CONFÉRENCE
PRATIQUE MIXTE
Formation
Auteur(s) : CLOTHILDE BARDE
La douleur animale, et plus particulièrement celle des animaux d’élevage, est une problématique de plus en plus prégnante dans notre société. En effet, sa prise en charge est indispensable pour les consommateurs et, au vu des connaissances scientifiques dont nous disposons, elle ne peut plus être négligée actuellement. Or, chez les ruminants, sa gestion peut être difficile car ses manifestations sont souvent difficiles à détecter cliniquement et la pharmacopée dont les vétérinaires disposent est assez réduite.
Certains avantages d’une bonne gestion de l’analgésie sont cependant indéniables et il est important de ne pas raisonner sur une question de coûts, car ils peuvent être amortis par les effets bénéfiques sur la production (croissance, production laitière, etc.). Pour cela, il sera important de moduler l’analgésie suivant le type d’intervention et, autant que possible, suivant un mode multimodal.
La douleur n’est pas forcément un processus péjoratif pour l’animal. Une douleur physiologique est importante car elle sert d’alerte et permet une procédure de retrait face au stimulus douloureux. C’est un mécanisme de protection permettant de limiter les conséquences du contact. Cependant, lorsque la douleur fonctionnelle nécessaire est dépassée, elle devient inadaptée et c’est le reflet d’un phénomène pathologique. L’intensité et/ou la durée de la sensation de douleur n’ont plus alors de rapport avec l’intensité du stimulus : le ressenti de la douleur déclenchée par un stimulus de faible intensité (inférieur au seuil qui conduirait à une douleur normale) est ressenti de manière exagérée. En l’absence de thérapeutique adaptée, cette douleur pathologique conduira à une sensibilisation favorisant un allongement du phénomène douloureux dans un premier temps puis, à terme, au développement d’une douleur chronique.

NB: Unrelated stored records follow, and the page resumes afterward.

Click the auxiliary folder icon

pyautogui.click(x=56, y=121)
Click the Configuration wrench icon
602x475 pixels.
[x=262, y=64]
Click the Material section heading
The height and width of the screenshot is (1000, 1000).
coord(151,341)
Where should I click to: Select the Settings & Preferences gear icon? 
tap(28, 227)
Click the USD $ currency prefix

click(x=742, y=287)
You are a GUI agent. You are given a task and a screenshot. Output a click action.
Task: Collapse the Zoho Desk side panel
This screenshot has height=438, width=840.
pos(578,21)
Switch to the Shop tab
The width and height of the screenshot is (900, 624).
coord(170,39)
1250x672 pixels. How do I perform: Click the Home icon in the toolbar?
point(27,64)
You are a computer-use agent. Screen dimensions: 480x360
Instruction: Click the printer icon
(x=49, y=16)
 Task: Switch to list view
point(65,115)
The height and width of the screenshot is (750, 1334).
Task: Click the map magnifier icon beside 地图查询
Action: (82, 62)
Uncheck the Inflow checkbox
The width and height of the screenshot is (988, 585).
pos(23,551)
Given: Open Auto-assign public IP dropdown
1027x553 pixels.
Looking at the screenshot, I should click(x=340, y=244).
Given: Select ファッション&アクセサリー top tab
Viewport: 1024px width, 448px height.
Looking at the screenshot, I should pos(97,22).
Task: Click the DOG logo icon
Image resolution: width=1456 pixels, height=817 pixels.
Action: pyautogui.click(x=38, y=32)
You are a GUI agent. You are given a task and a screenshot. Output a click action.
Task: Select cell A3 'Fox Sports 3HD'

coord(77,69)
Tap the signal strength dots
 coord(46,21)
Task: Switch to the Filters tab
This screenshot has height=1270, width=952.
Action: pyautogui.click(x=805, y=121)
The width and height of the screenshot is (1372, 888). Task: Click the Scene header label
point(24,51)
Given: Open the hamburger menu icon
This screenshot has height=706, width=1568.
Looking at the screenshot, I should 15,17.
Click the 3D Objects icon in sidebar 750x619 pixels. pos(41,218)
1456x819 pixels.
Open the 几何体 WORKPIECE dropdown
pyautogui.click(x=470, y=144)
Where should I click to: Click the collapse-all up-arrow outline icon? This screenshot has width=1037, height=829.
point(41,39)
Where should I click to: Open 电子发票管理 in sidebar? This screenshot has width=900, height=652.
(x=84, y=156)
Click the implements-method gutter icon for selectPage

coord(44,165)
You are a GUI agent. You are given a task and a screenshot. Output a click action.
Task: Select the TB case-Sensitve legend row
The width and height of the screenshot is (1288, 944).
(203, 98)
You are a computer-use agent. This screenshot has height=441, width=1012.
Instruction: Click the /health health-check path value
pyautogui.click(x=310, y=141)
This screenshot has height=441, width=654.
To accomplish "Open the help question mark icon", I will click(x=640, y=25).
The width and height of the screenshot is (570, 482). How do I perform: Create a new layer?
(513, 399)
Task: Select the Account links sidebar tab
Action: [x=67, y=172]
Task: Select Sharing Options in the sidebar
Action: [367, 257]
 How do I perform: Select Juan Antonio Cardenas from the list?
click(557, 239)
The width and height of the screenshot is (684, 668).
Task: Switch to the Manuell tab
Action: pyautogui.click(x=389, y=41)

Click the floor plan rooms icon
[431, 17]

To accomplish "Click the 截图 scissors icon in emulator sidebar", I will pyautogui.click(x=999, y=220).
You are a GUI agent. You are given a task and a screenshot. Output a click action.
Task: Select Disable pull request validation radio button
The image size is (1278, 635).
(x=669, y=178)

Concernant les anesthésiques locaux, seule la procaïne dispose actuellement d’une autorisation de mise sur le marché (AMM) chez les ruminants. La lidocaïne, pourtant utilisée historiquement, n’en dispose pas et, de ce fait, ne peut plus être utilisée. Plusieurs stratégies sont proposées : dépôt à l’extrémité distale des nerfs périphériques, le long des troncs nerveux (anesthésie tronculaire ou locorégionale) ou au niveau du canal rachidien (rachianesthésie).
Une autre classe d’anesthésique, les α-2-agonistes, est utilisable. Deux molécules disposent d’une AMM chez les bovins (xylazine et démétomidine). Ces molécules sont, de par leur mode d’action, à l’origine d’une sédation, d’une myorelaxation et d’une analgésie.
Parmi les traitements antalgiques essentiels chez les bovins, on peut aussi citer les anti-inflammatoires, et notamment les anti-inflammatoires non stéroïdiens (AINS). Ils exercent un effet anti-inflammatoire et analgésique, en réduisant la synthèse de prostaglandines par l’intermédiaire de l’inhibition de l’enzyme cyclo-oxygénase (COX-1 ou 2) au niveau des tissus périphériques et du système nerveux central (SNC). Il s’agit du kétoprofène (AINS non selectifs COX-2) et du meloxicam (AINS-COX-2). Les morphiniques, eux, agissent sur des « récepteurs morphiniques » (μ, κ et δ) situés au niveau de la moelle épinière et de l’encéphale, dont la stimulation contribue à bloquer la transmission du signal au niveau de la synapse à l’étage médullaire, ainsi que les voies d’activation inhibitrices descendantes allant inhiber les neurones médullaires. Chez les bovins, seul le butorphanol dispose des limites maximales de résidus (LMR) fixées dans l’espèce équine, il est par conséquent utilisable dans le cadre de la cascade même si les bovins sont moins sensibles aux effets des morphiniques.
Enfin, la kétamine, anesthésique dissociatif, peut être utilisée à des doses infraanesthésiques pour limiter le développement d’une sensibilisation centrale et de l’hyperalgésie. Son utilisation a ainsi été étudiée dans le cadre de protocoles de castration chez des taurillons en complément de la xylazine, mais aussi par voie péridurale, seul ou en complément de lidocaïne, lors d’interventions obstétricales chez des génisses. L’imalgène est la seule spécialité qui dispose d’une AMM chez les bovins.